## Given information
***

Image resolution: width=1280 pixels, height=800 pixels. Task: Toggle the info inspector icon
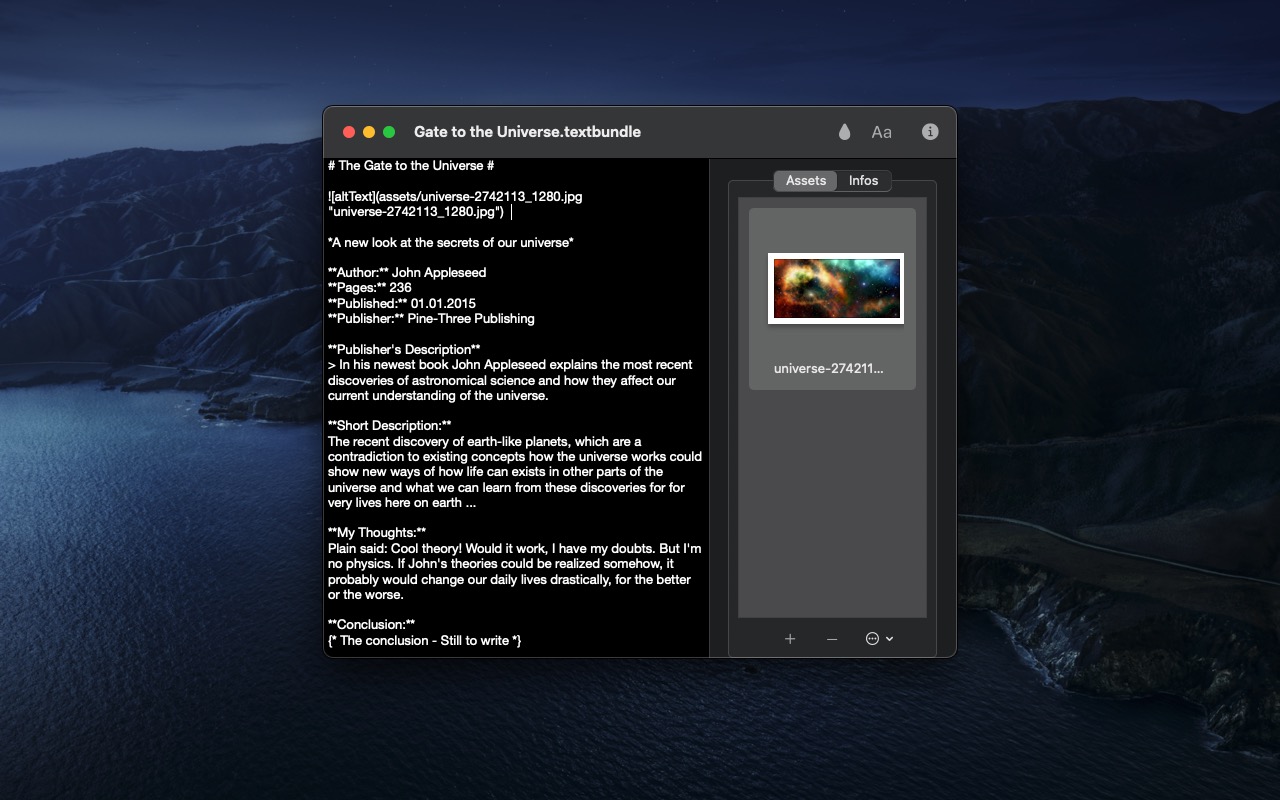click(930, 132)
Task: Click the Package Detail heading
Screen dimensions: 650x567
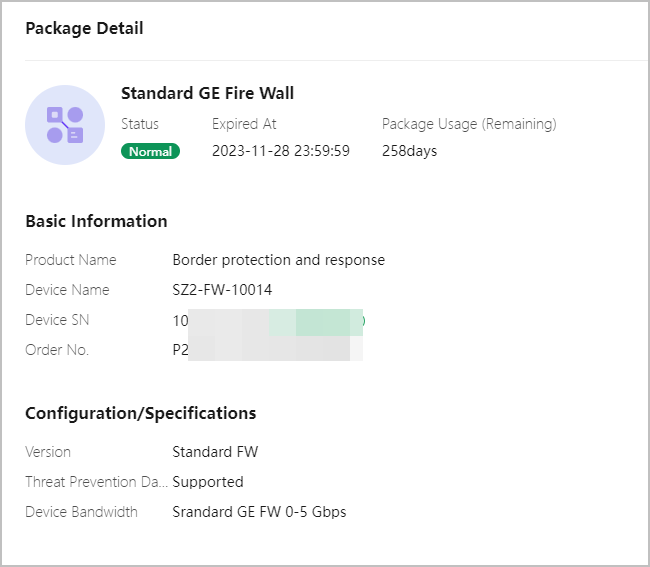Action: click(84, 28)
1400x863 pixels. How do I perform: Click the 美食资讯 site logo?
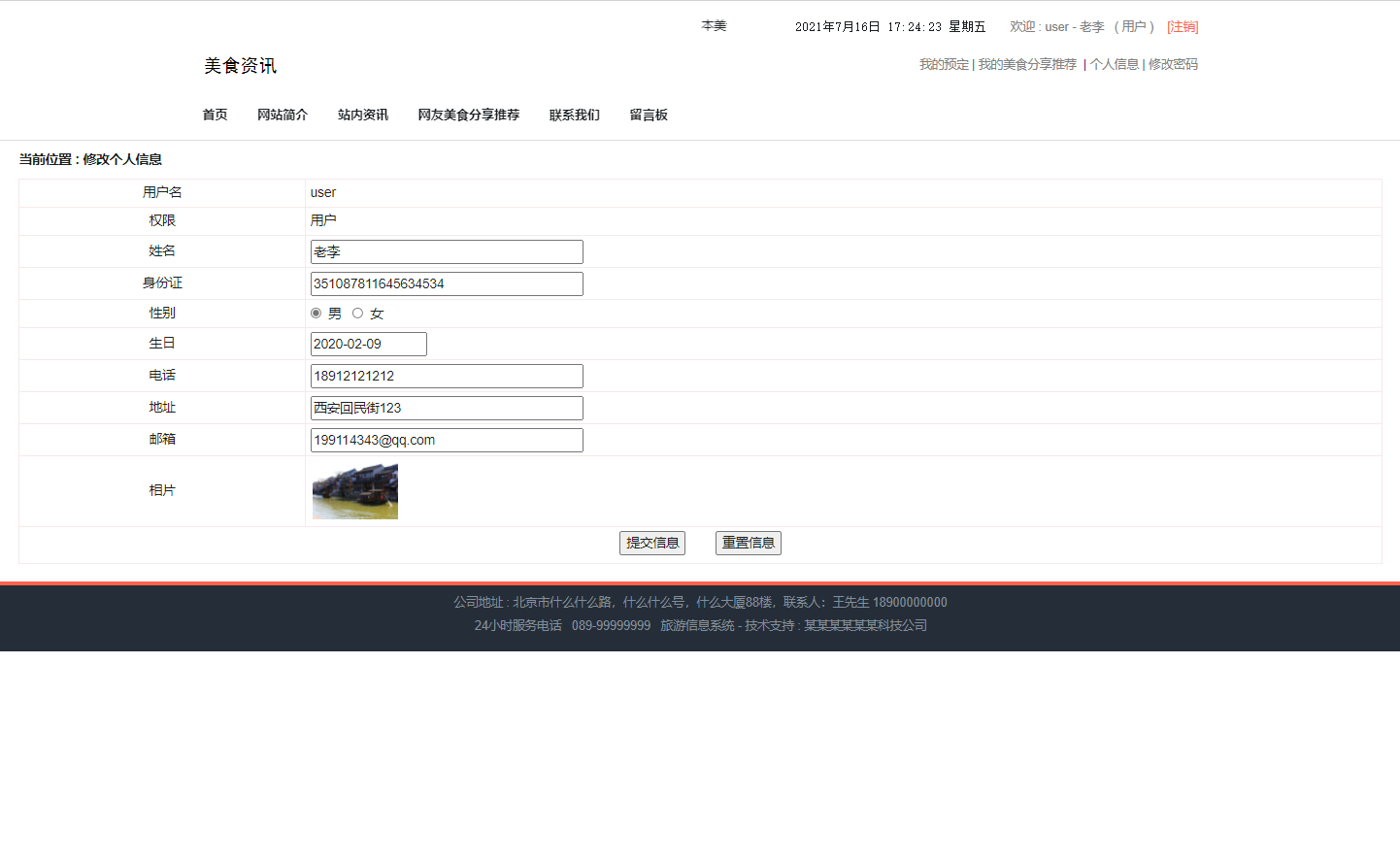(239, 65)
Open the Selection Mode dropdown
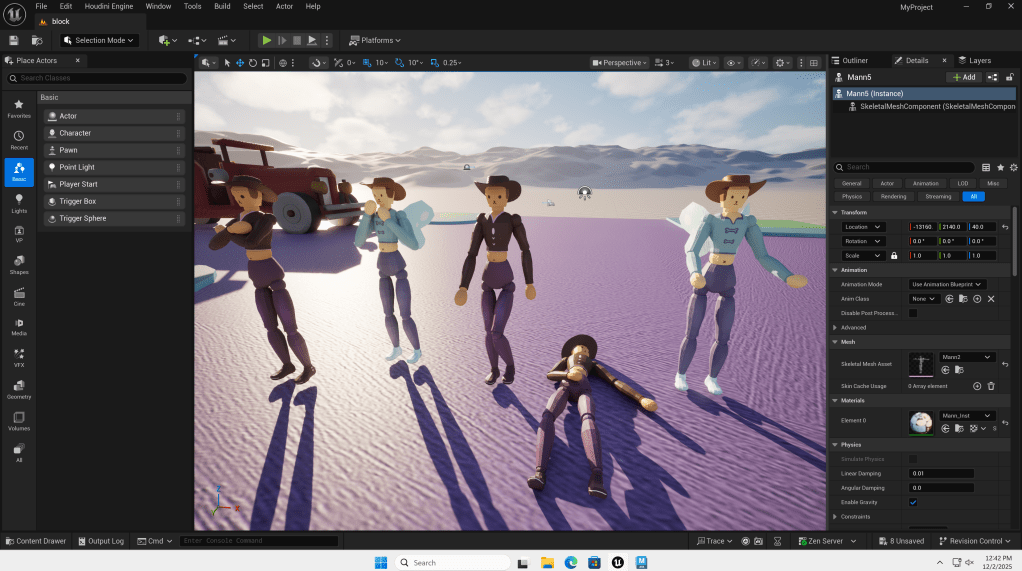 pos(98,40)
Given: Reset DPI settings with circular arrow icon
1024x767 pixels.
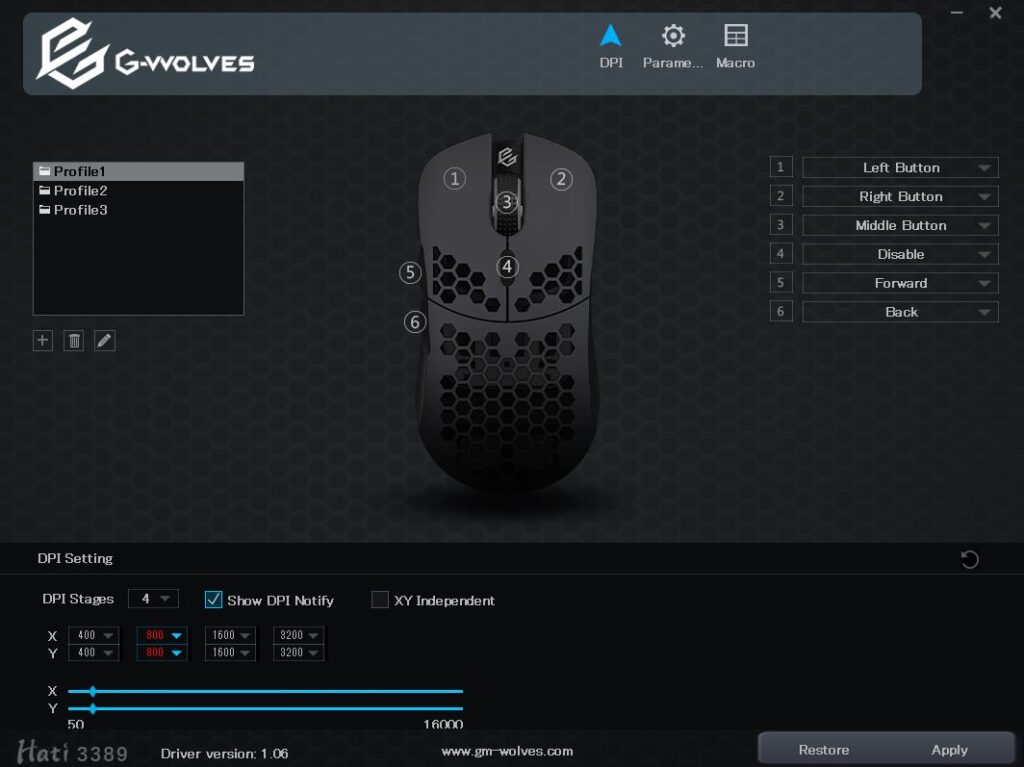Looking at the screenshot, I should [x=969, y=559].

***

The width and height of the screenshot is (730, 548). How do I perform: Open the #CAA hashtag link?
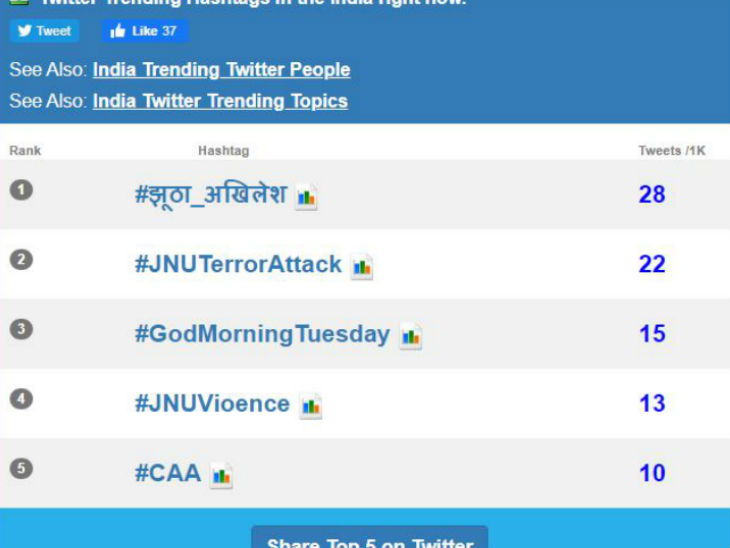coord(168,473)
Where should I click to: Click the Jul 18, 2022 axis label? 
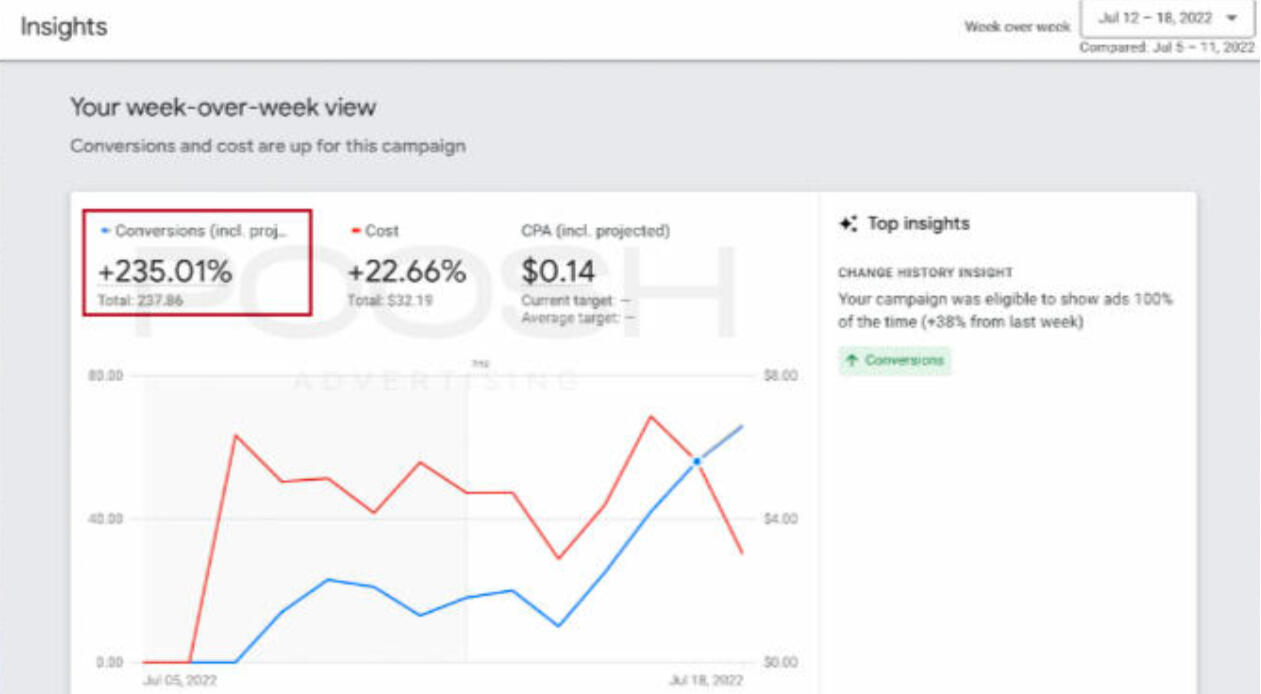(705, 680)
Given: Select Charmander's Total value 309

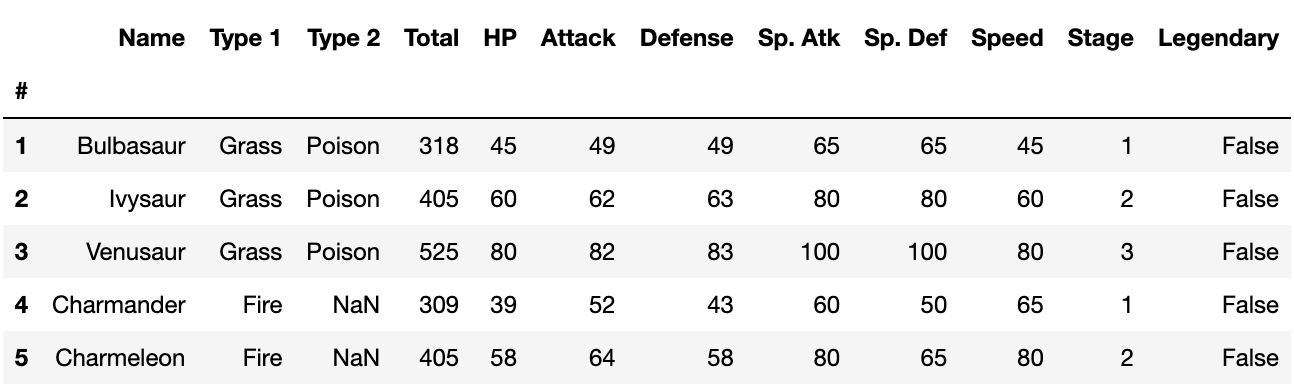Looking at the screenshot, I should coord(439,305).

***

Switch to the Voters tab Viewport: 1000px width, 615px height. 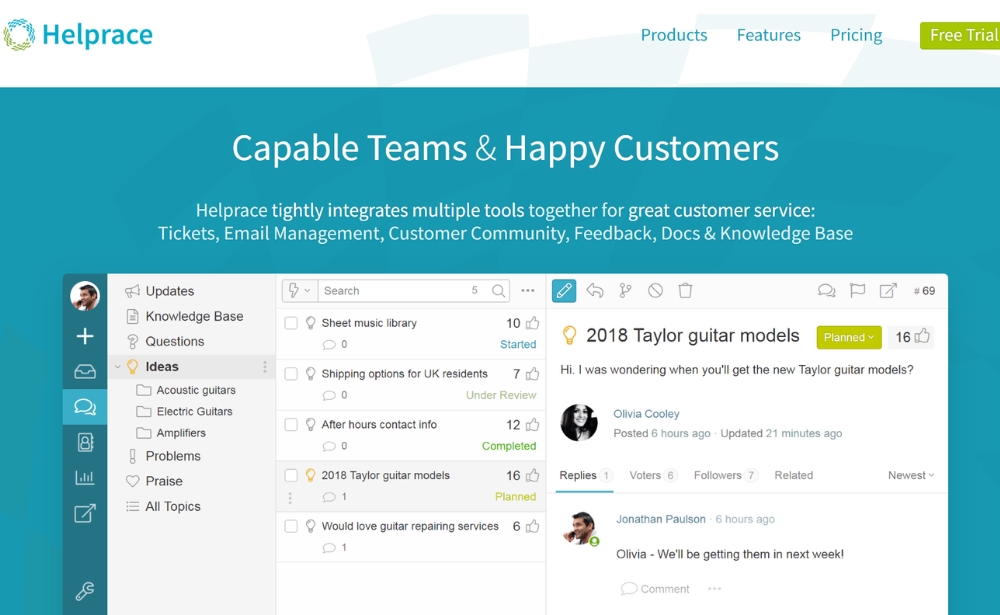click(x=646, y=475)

***

## Exercise brief
Write out, word for word, the stretch of entries that begins at the line with "Task: Click the Package Detail heading" and ends at the line with "Given: Reset DPI". Pictures do not belong in it.

## Task solution
Task: Click the Package Detail heading
Screen dimensions: 650x567
Action: click(84, 28)
1400x863 pixels. How do I perform: Click the 美食资讯 site logo?
(239, 65)
Open the Selection Mode dropdown
 pos(98,40)
Given: Reset DPI settings with circular arrow icon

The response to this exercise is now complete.